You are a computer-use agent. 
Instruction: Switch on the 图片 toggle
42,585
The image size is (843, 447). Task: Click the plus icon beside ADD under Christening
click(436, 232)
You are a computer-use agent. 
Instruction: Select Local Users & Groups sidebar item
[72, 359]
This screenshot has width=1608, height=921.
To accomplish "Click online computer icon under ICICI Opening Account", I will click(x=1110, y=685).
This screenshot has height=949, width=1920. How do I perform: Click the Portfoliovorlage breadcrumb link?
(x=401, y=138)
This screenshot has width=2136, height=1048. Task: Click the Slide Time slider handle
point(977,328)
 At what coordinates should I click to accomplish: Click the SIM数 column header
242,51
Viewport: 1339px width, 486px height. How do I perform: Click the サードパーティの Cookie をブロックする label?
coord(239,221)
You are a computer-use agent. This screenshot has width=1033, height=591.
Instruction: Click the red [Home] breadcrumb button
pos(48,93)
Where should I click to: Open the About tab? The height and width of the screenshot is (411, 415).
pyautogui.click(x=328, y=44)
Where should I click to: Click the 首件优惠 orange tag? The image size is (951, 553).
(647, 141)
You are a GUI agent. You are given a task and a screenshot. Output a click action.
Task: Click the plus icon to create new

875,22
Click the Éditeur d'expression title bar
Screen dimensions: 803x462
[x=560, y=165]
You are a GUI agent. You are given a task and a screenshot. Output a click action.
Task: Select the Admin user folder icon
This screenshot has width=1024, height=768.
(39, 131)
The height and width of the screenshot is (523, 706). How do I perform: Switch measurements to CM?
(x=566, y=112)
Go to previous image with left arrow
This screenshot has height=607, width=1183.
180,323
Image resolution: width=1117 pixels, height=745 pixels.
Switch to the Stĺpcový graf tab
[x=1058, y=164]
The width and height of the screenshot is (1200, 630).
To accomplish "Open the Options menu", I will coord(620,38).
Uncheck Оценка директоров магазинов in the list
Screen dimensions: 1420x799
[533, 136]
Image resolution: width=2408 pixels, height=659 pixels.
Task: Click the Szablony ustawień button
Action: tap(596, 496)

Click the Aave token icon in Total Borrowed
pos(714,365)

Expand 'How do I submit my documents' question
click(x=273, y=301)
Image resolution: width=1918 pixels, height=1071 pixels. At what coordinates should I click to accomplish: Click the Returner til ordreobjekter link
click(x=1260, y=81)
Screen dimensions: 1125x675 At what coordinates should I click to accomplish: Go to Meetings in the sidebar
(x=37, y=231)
■ ■ ■ ■
Work request →
Repeat the data in full. Nothing may be dropped or altered.

Response area →
You are a computer-use agent. 
Instruction: Switch on the 图片 toggle
42,585
The image size is (843, 447). Task: Click the plus icon beside ADD under Christening
click(436, 232)
You are a computer-use agent. 
Instruction: Select Local Users & Groups sidebar item
[72, 359]
This screenshot has width=1608, height=921.
To accomplish "Click online computer icon under ICICI Opening Account", I will click(x=1110, y=685).
This screenshot has height=949, width=1920. How do I perform: Click the Portfoliovorlage breadcrumb link?
(x=401, y=138)
This screenshot has width=2136, height=1048. Task: Click the Slide Time slider handle
point(977,328)
 At what coordinates should I click to accomplish: Click the SIM数 column header
242,51
Viewport: 1339px width, 486px height. How do I perform: Click the サードパーティの Cookie をブロックする label?
coord(239,221)
You are a computer-use agent. This screenshot has width=1033, height=591.
Instruction: Click the red [Home] breadcrumb button
pos(48,93)
Where should I click to: Open the About tab? The height and width of the screenshot is (411, 415).
pyautogui.click(x=328, y=44)
Where should I click to: Click the 首件优惠 orange tag? The image size is (951, 553).
(647, 141)
You are a GUI agent. You are given a task and a screenshot. Output a click action.
Task: Click the plus icon to create new

875,22
Click the Éditeur d'expression title bar
Screen dimensions: 803x462
[x=560, y=165]
You are a GUI agent. You are given a task and a screenshot. Output a click action.
Task: Select the Admin user folder icon
This screenshot has width=1024, height=768.
(39, 131)
The height and width of the screenshot is (523, 706). How do I perform: Switch measurements to CM?
(x=566, y=112)
Go to previous image with left arrow
This screenshot has height=607, width=1183.
180,323
Image resolution: width=1117 pixels, height=745 pixels.
Switch to the Stĺpcový graf tab
[x=1058, y=164]
The width and height of the screenshot is (1200, 630).
To accomplish "Open the Options menu", I will coord(620,38).
Uncheck Оценка директоров магазинов in the list
Screen dimensions: 1420x799
[533, 136]
Image resolution: width=2408 pixels, height=659 pixels.
Task: Click the Szablony ustawień button
Action: tap(596, 496)

Click the Aave token icon in Total Borrowed
pos(714,365)

Expand 'How do I submit my documents' question
click(x=273, y=301)
Image resolution: width=1918 pixels, height=1071 pixels. At what coordinates should I click to accomplish: Click the Returner til ordreobjekter link
click(x=1260, y=81)
Screen dimensions: 1125x675 At what coordinates should I click to accomplish: Go to Meetings in the sidebar
(x=37, y=231)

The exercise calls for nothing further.